**WHAT THIS TASK INVOLVES**.
Write the records out again without change. Leave the pictures behind.
(SOURCE MATERIAL begins)
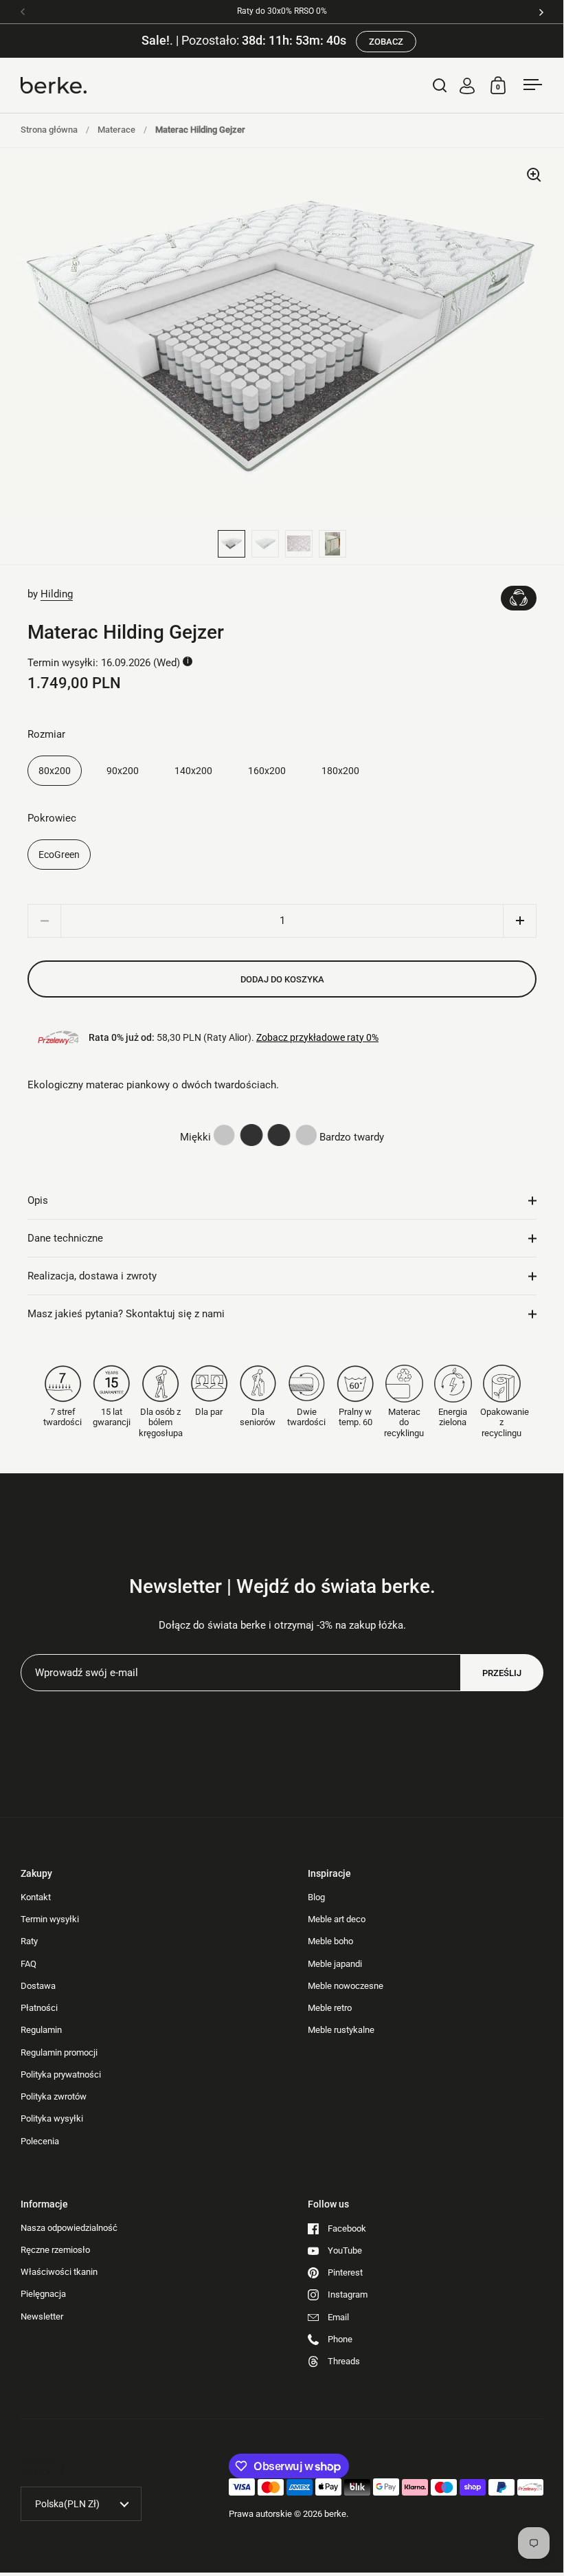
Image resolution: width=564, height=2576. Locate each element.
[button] (520, 921)
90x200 (122, 770)
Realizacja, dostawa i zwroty (92, 1276)
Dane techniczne (65, 1238)
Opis (37, 1200)
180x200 (340, 770)
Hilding (57, 594)
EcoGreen (59, 854)
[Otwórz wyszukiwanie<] (440, 85)
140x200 (193, 770)
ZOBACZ (386, 41)
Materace (116, 129)
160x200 (267, 770)
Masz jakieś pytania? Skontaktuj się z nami (126, 1314)
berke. (336, 2514)
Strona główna (49, 129)
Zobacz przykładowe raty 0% (317, 1037)
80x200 (54, 770)
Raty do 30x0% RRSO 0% (282, 11)
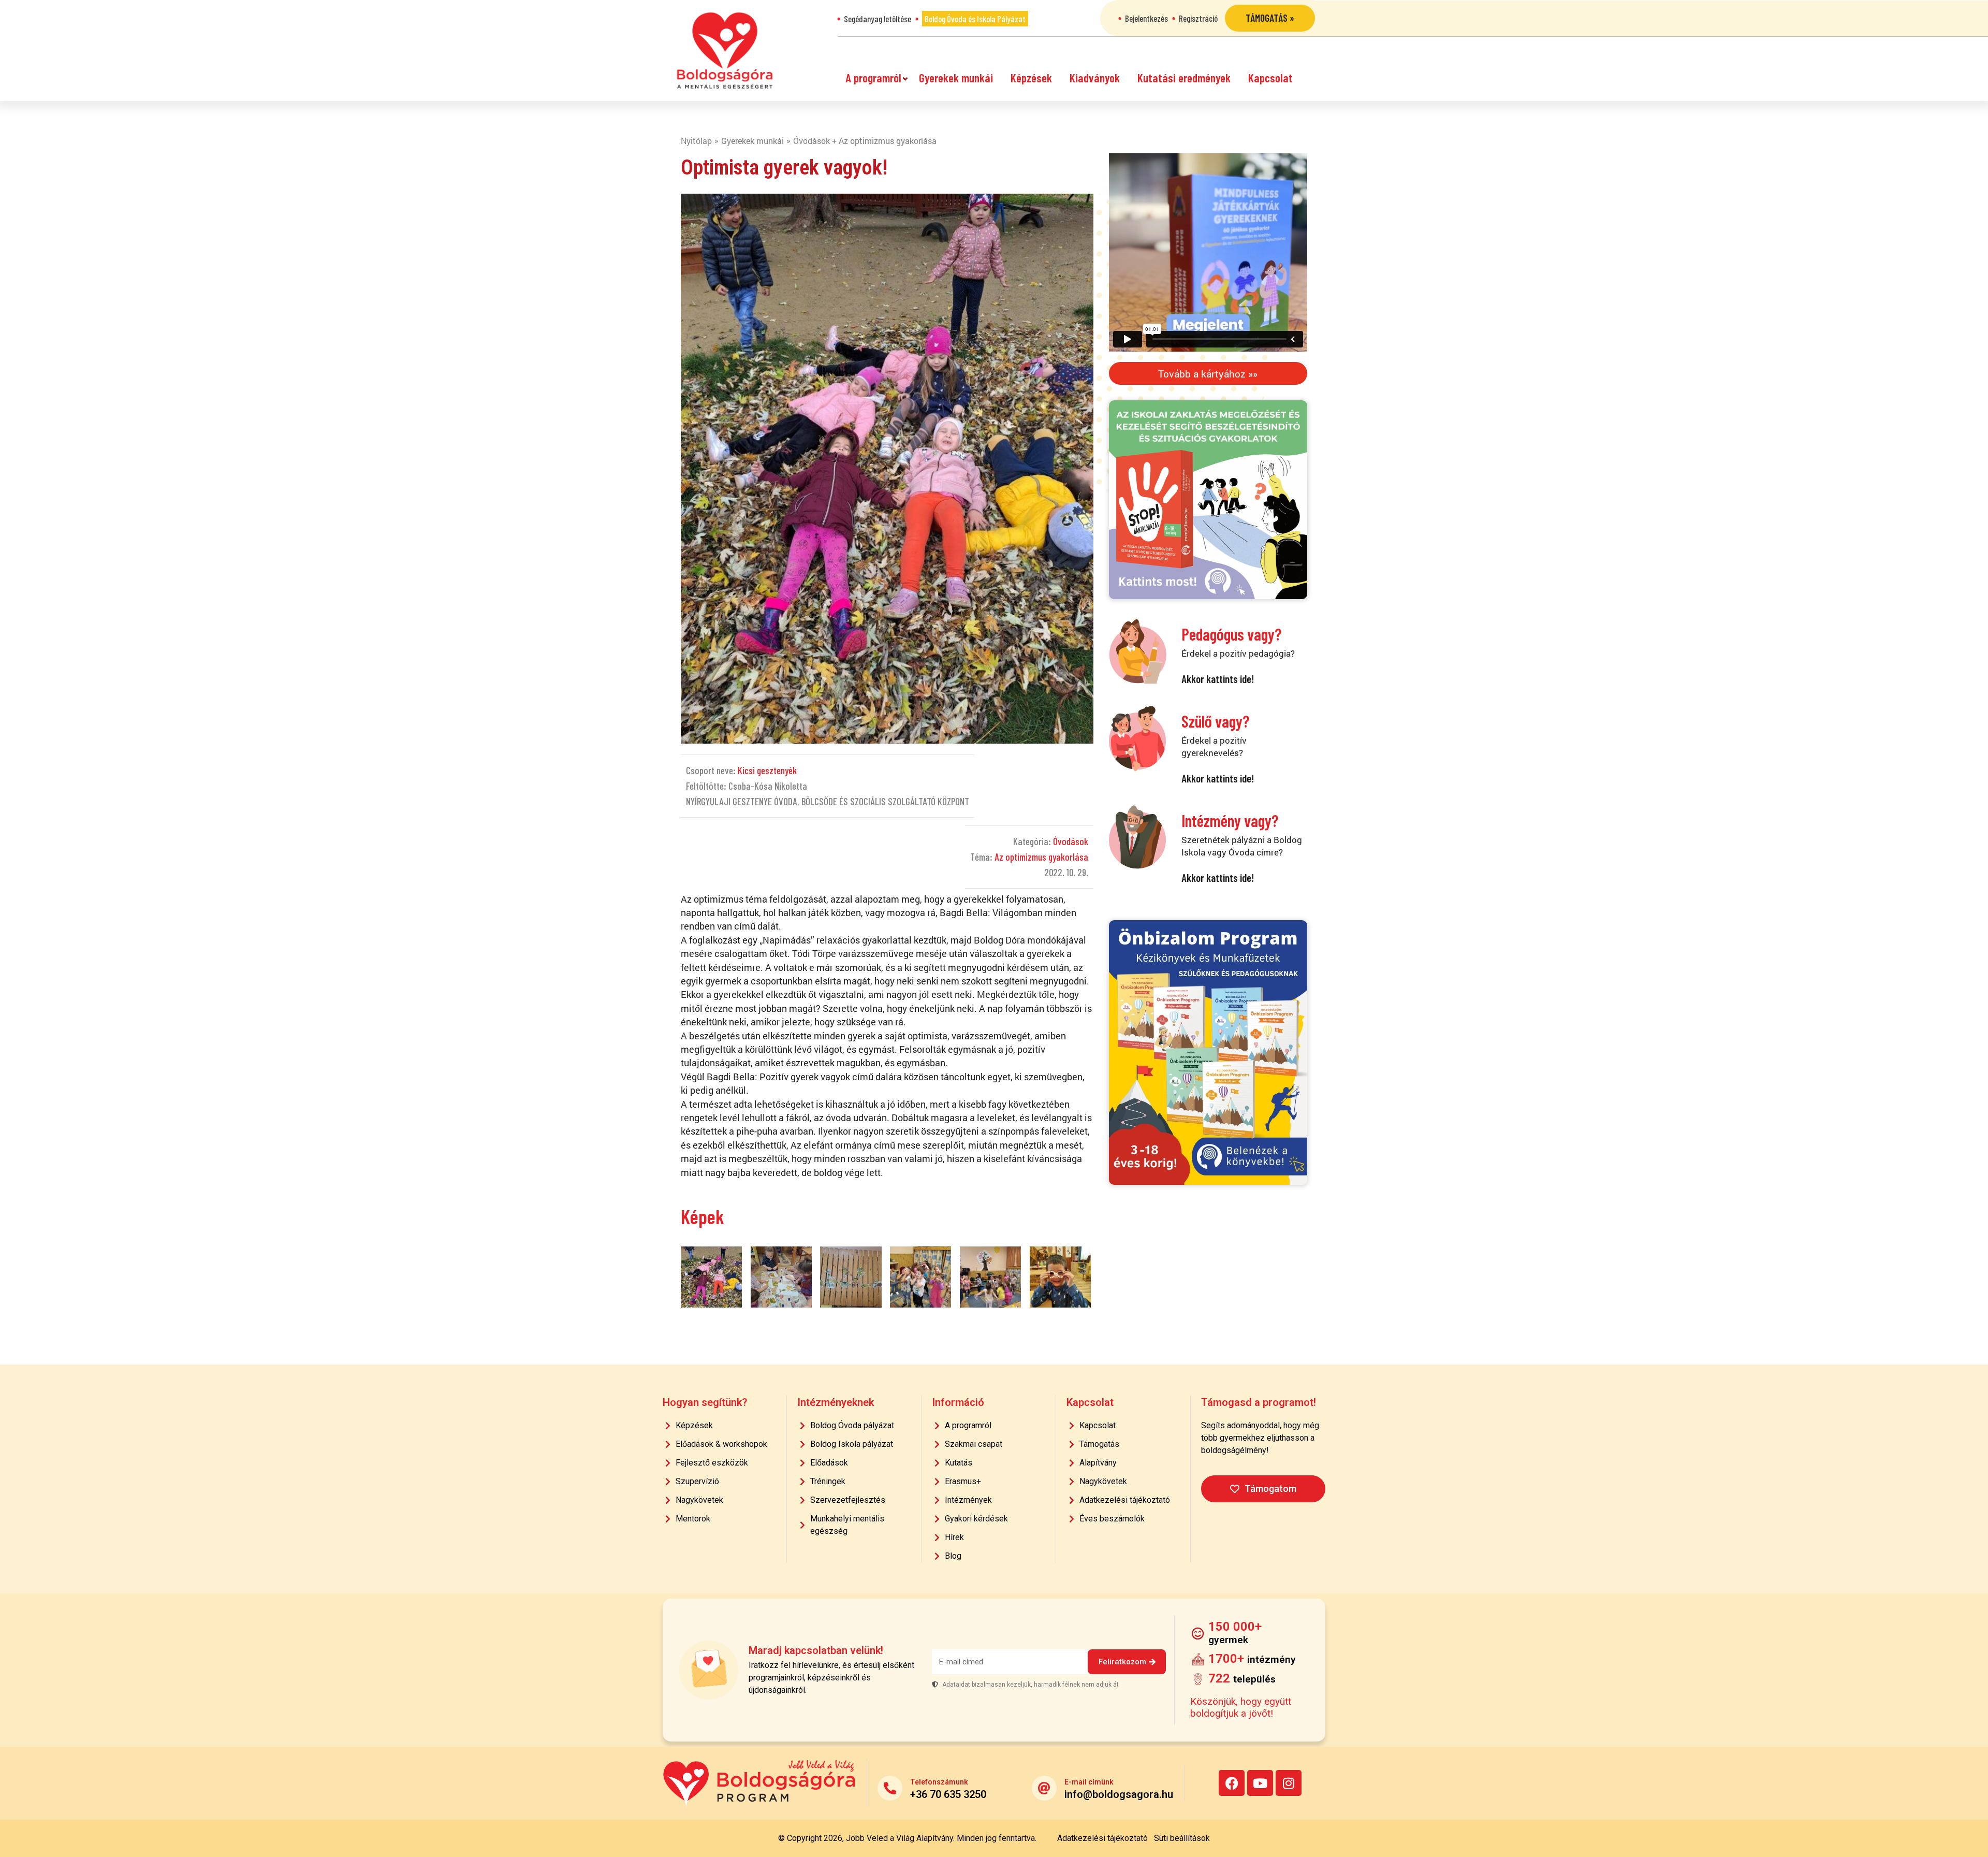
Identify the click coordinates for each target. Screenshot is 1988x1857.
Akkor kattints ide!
(SOURCE MATERIAL ends)
**TASK OUTPUT**.
Image resolution: width=564, height=2576. Locate each element.
[button] (520, 921)
90x200 (122, 770)
Realizacja, dostawa i zwroty (92, 1276)
Dane techniczne (65, 1238)
Opis (37, 1200)
180x200 (340, 770)
Hilding (57, 594)
EcoGreen (59, 854)
[Otwórz wyszukiwanie<] (440, 85)
140x200 (193, 770)
ZOBACZ (386, 41)
Materace (116, 129)
160x200 (267, 770)
Masz jakieś pytania? Skontaktuj się z nami (126, 1314)
berke. (336, 2514)
Strona główna (49, 129)
Zobacz przykładowe raty 0% (317, 1037)
80x200 (54, 770)
Raty do 30x0% RRSO 0% (282, 11)
Identify the click coordinates for each target. Screenshot is 1988x1857.
Akkor kattints ide!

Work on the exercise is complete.